Selected extract:

Vanderlip v. Derby

Reese, J.

This is a proceeding in error to the district court of Lancaster county for the purpose of a review of a final judgment in that court, by which a peremptory writ of mandamus was awarded against plaintiffs in error.

The abstracts of the record disclose the following facts, to-wit: Plaintiffs in error are the board of trustees of the village of Bennett. On the 8th day of May, 1885, George Brown applied to the trustees for a grant of license to sell liquors. Due notice of this application was given by publication as required by law. On the 22d of May, and before a meeting of the village board, a remonstrance against, and objections to the issuance of a license was filed with the village clerk. This remonstrance alleged that George Brown, the applicant, had violated the act of the legislature under which he was applying for a license, denied that he was a man of respectable character and standing, or that he had filed his petition as required by law, and alleged that during the year last past he had violated said act by selling liquor to habitual drunkards, minors, and upon Sunday, and asked an adjournment to a day when they would make their charges more definite. At the first meeting of the board thereafter, and before any action was taken upon the matter of the application and remonstrance, the *167remonstrants appeared and presented an additional remonstrance, by which it was charged that the applicant sold intoxicating liquors during the month of October, 1884, on Sunday, that George Erown was a partner of his brother John, who had recently been defeated before the same tribunal in an effort to procure a license in Bennett, he having been proven to be an unfit person, and that the effort to procure a license in the name of George was a fraudulent device, the purpose of which was to continue John in the saloon business in Bennett. No time was fixed for hearing the petition and remonstrances, but the license was issued at once. Defendants in error instituted these proceedings in the district court with the result above stated.

The arguments of counsel on both sides have taken a wide range, and have discussed many questions which are quite interesting, and may eventually require a solution. But as they are not essential to the decision of this case, and the time at our command is limited, we will not pursue them.

Goals:
**1)** In the court opinion, on what date did George Brown apply to the village trustees for a license to sell liquors?
**2)** According to the court opinion, the first remonstrance says the applicant violated the act during the past year by selling liquor in certain ways. List each of those ways.
**3)** Write the next part of the court opinion, starting after its final sentence.

Record excerpts:
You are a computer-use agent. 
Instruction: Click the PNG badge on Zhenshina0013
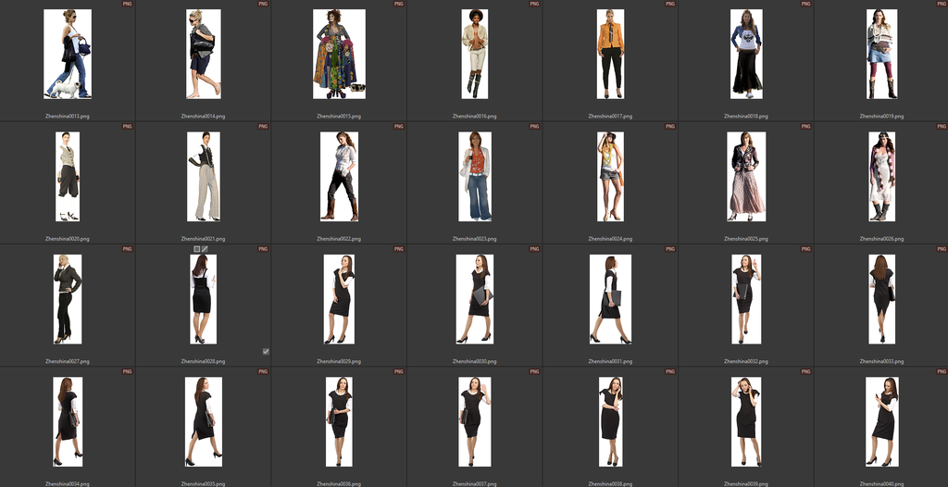127,5
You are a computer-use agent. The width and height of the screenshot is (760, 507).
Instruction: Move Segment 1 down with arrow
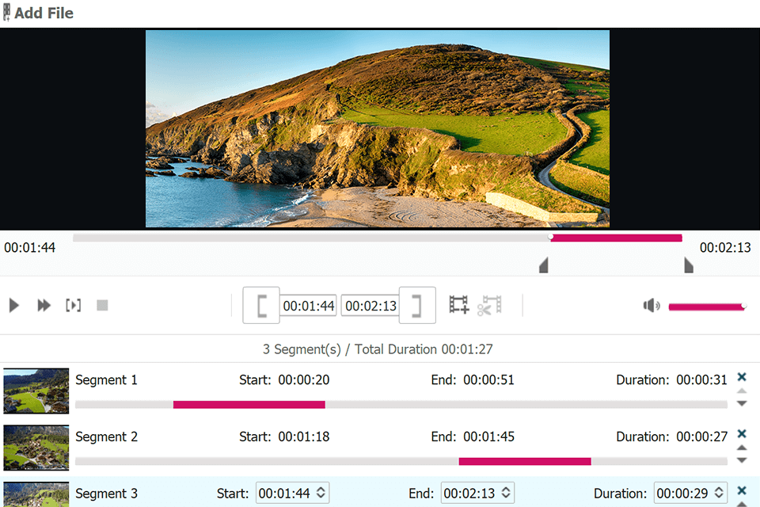pos(742,403)
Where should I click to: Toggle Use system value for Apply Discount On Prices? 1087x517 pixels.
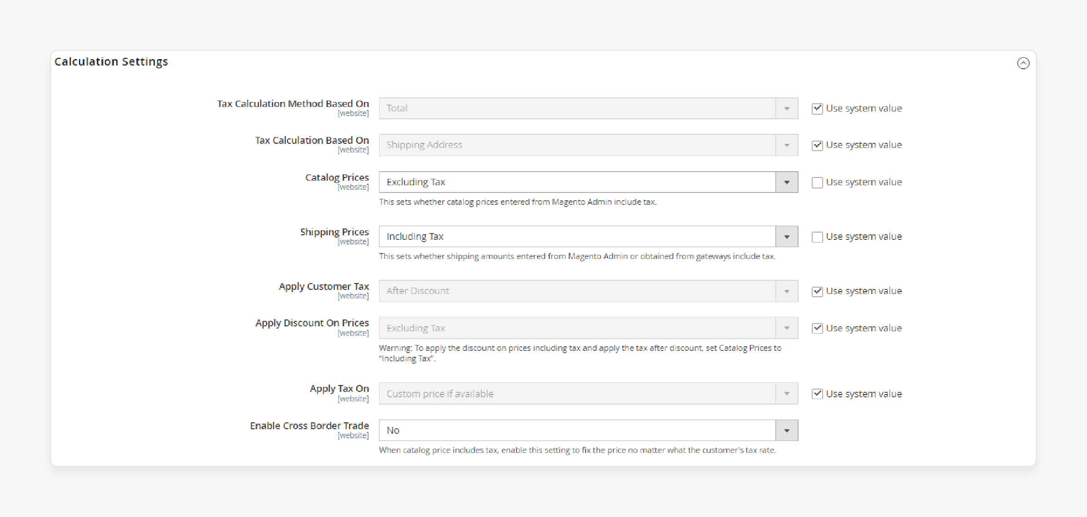[817, 328]
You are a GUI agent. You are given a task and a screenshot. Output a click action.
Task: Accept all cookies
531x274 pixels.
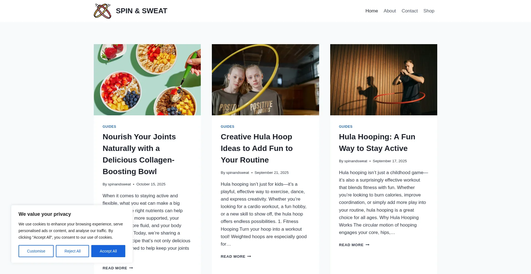pos(108,251)
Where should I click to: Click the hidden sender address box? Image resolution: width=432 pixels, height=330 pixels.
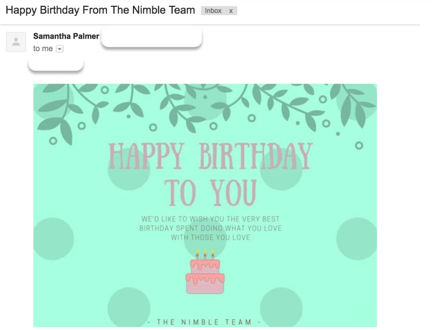pos(152,37)
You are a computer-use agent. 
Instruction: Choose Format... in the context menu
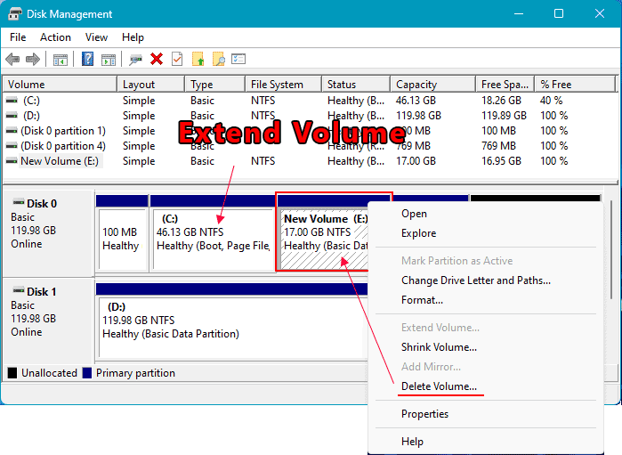pyautogui.click(x=422, y=300)
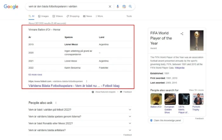Open three-dot menu beside fotboll.com result
The width and height of the screenshot is (222, 140).
point(87,81)
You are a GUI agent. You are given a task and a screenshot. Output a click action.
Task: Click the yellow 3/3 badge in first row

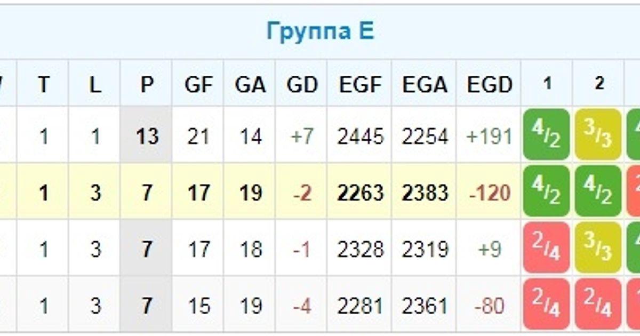598,134
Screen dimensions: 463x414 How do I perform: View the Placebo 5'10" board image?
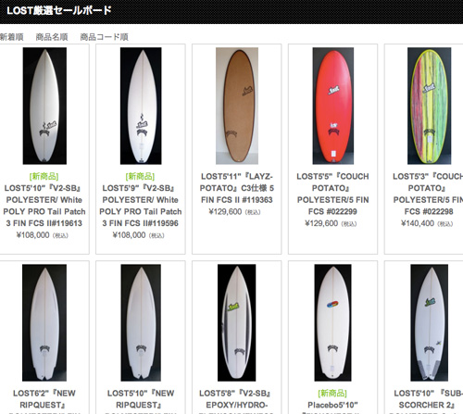tap(332, 322)
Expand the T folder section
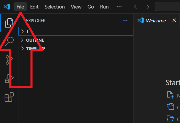 click(x=76, y=31)
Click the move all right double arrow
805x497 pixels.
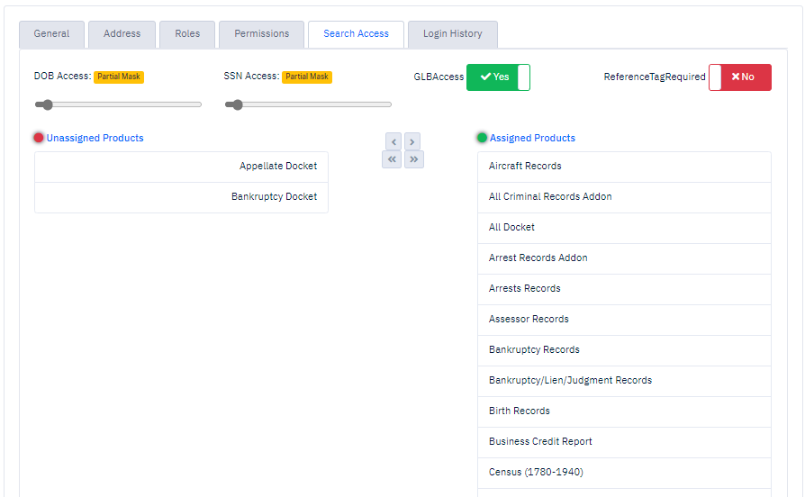(414, 159)
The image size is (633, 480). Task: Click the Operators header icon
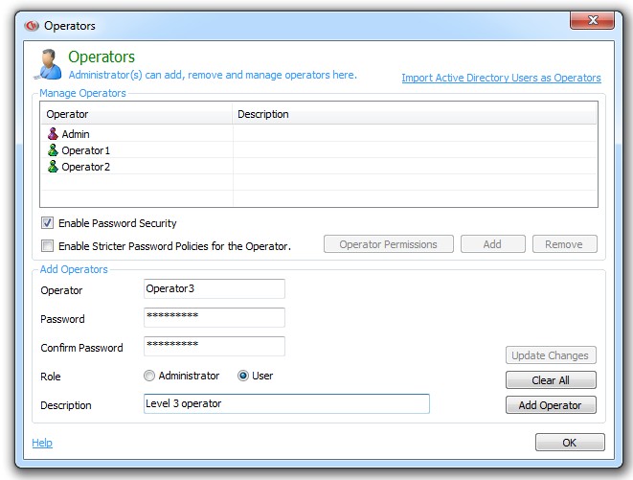tap(49, 64)
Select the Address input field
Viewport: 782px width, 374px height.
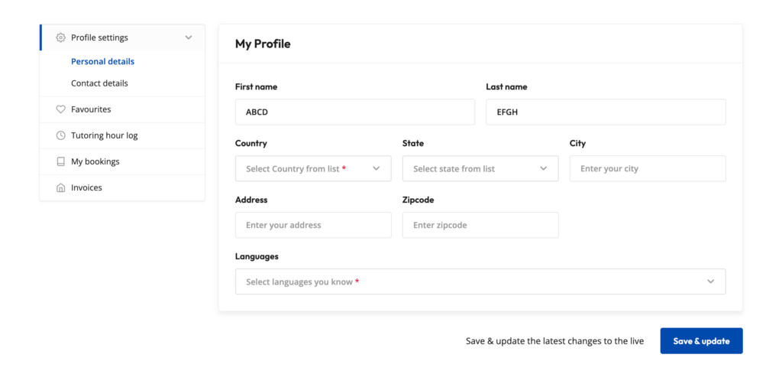click(313, 226)
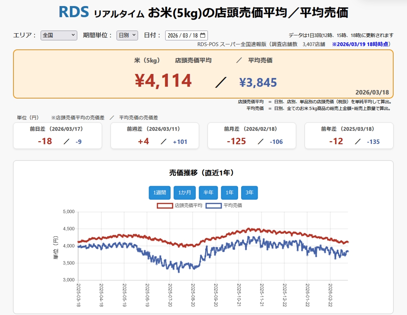Viewport: 407px width, 315px height.
Task: Click the 前日差 comparison card
Action: click(x=57, y=136)
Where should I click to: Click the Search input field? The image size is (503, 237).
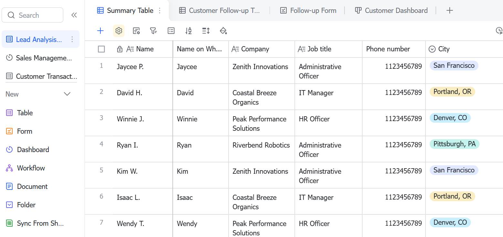[32, 15]
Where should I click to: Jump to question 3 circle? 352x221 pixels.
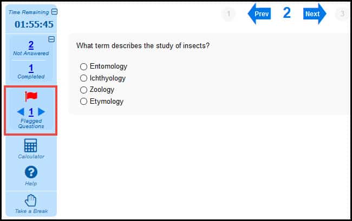pyautogui.click(x=342, y=14)
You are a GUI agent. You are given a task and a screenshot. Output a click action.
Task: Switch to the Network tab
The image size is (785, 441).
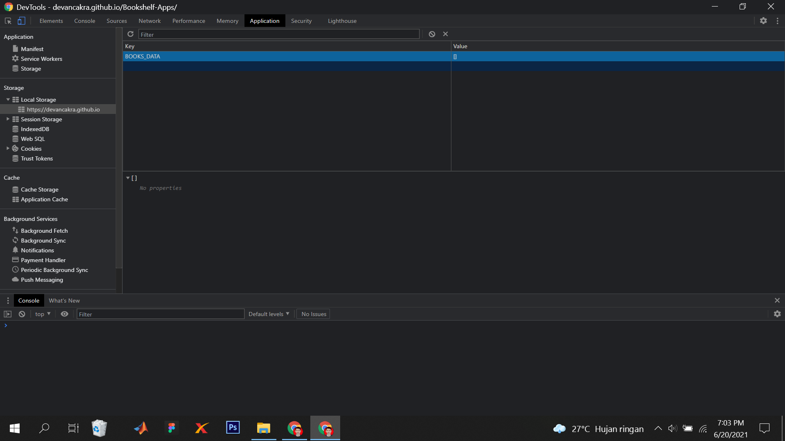150,21
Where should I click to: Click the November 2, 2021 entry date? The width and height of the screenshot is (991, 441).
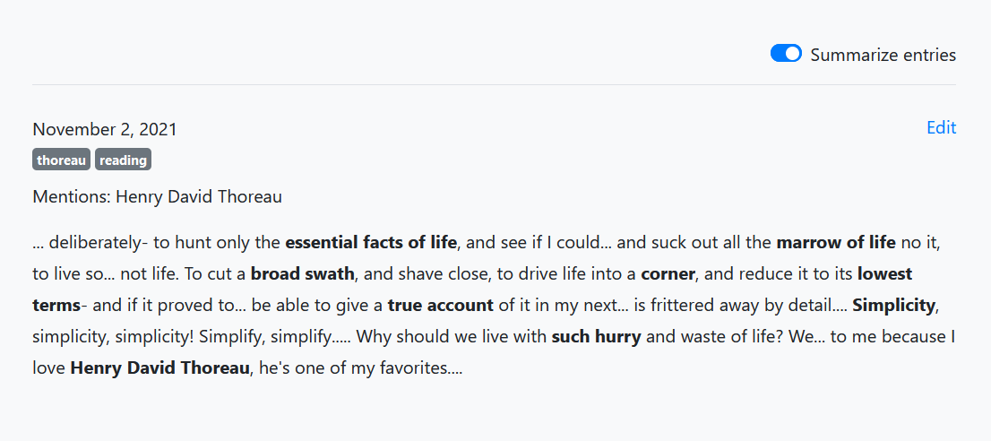tap(105, 129)
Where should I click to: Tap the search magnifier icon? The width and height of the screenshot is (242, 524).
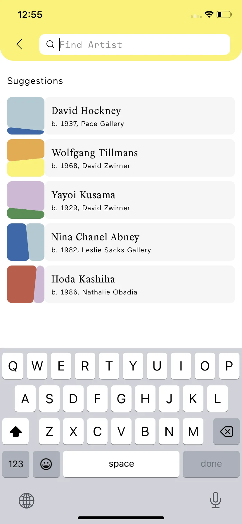click(x=50, y=44)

Answers given:
**1)** May 8, 1885.

**2)**
- Selling liquor to habitual drunkards
- Selling liquor to minors
- Selling liquor on Sunday

**3)**
It is asserted that the objection contained in the first remonstrance, which is, in substance, a denial of the filing of such a petition as is required by law by the applicant, is based upon the fact that two of the board of trustees by whom the petition was to be heard, and who were required to pass upon it, both as to its sufficiency and as to the merits of the case, were signers of the petition. It is shown that two of the board opposed the issuance of the license until a proper examination could be made, and voted against its allowance, three voting in favor of the allowance and against the extension of time. If the charge is true that two of the members signed the petition to themselves, and they were of the three who voted for the granting of the license, we have' this unusual condition of a license being issued by the vote of one disinterested man over the opposite vote of two, for no one could claim that the two who signed the petition were disinterested. It is to be hoped *168that the charge here made is a mistake. The fact that an official oath sits so lightly upon the conscience of any officer as to permit him thus to become a partisan in a proceeding before himself, is not to be believed except upon the most indubitable proof.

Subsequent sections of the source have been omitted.